**PROBLEM REQUIREMENTS**
Please transcribe only the lines between the one containing "Given: Click the 22/Set/23 date label" and the end of the records, both ends included, exactly as written; skip every picture.
+===+
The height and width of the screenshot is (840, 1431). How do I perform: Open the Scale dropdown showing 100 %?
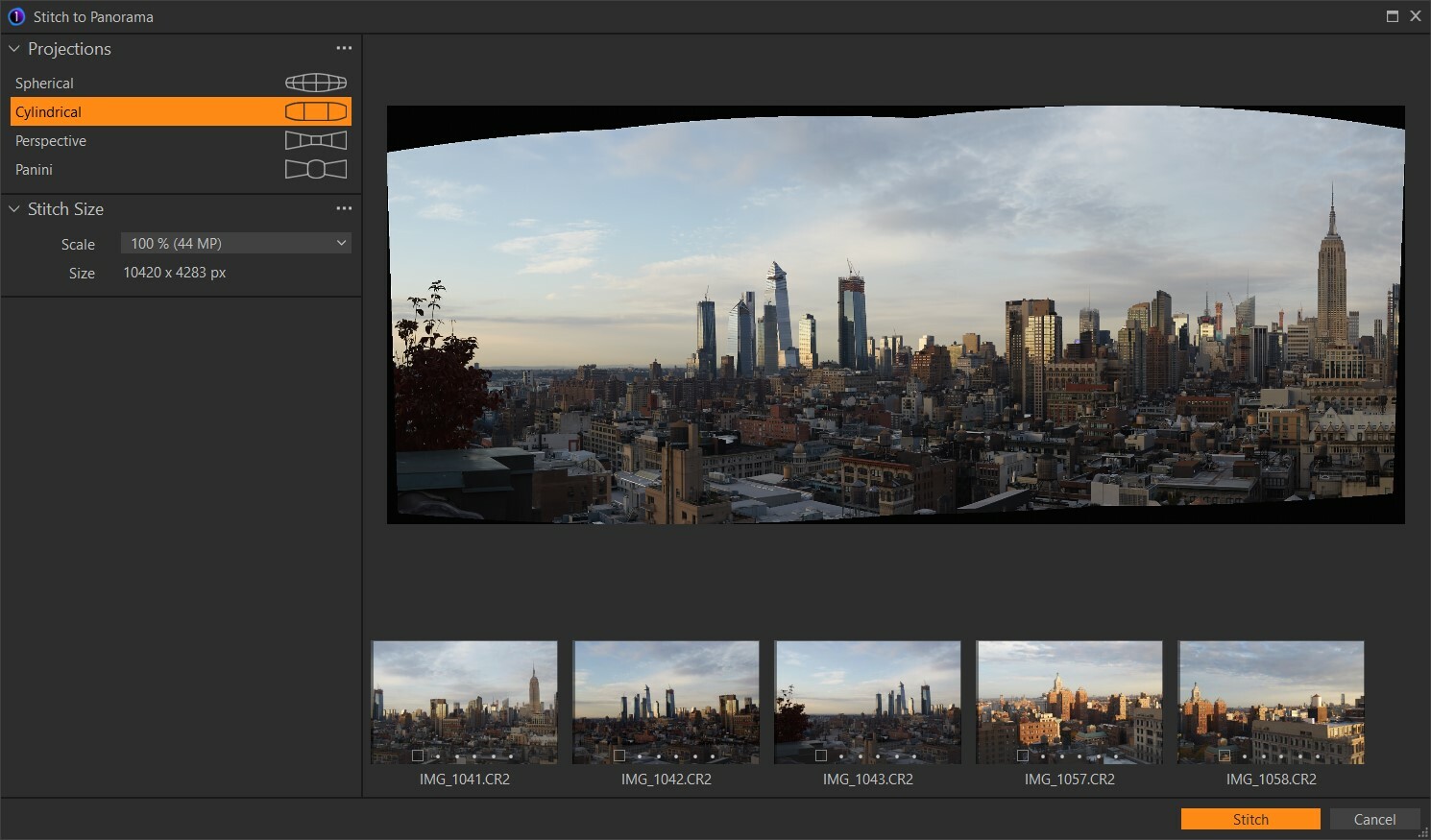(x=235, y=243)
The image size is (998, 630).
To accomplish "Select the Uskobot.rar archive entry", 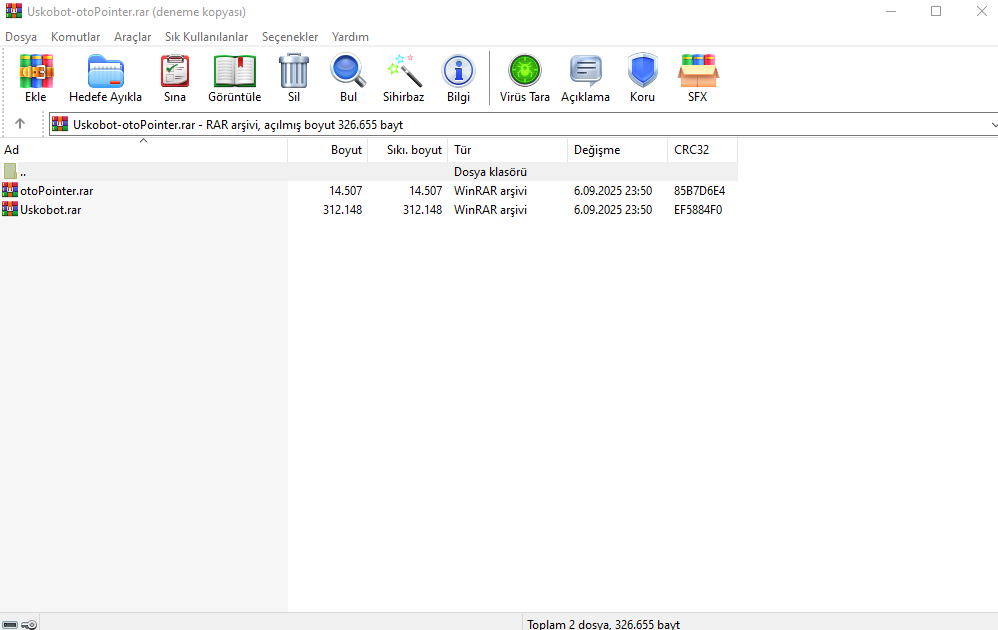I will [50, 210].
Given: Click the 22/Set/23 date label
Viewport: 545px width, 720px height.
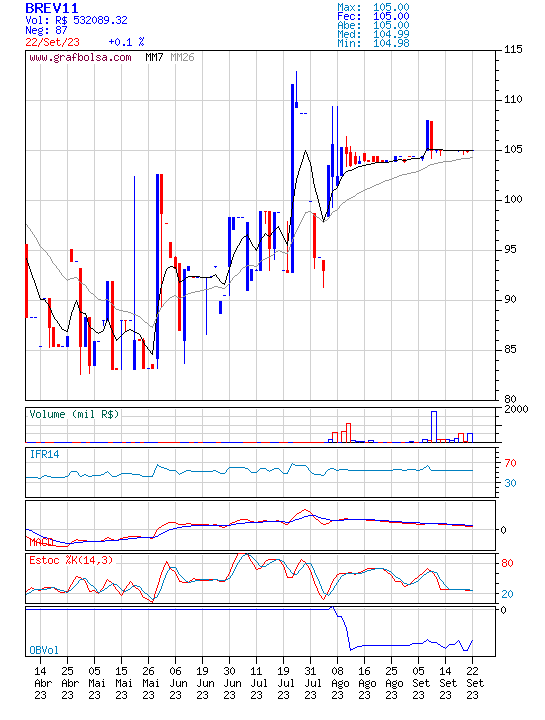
+===+
**RESPONSE FOR THIS EXERCISE**
Given: Click the 22/Set/23 date label
Viewport: 545px width, 720px height.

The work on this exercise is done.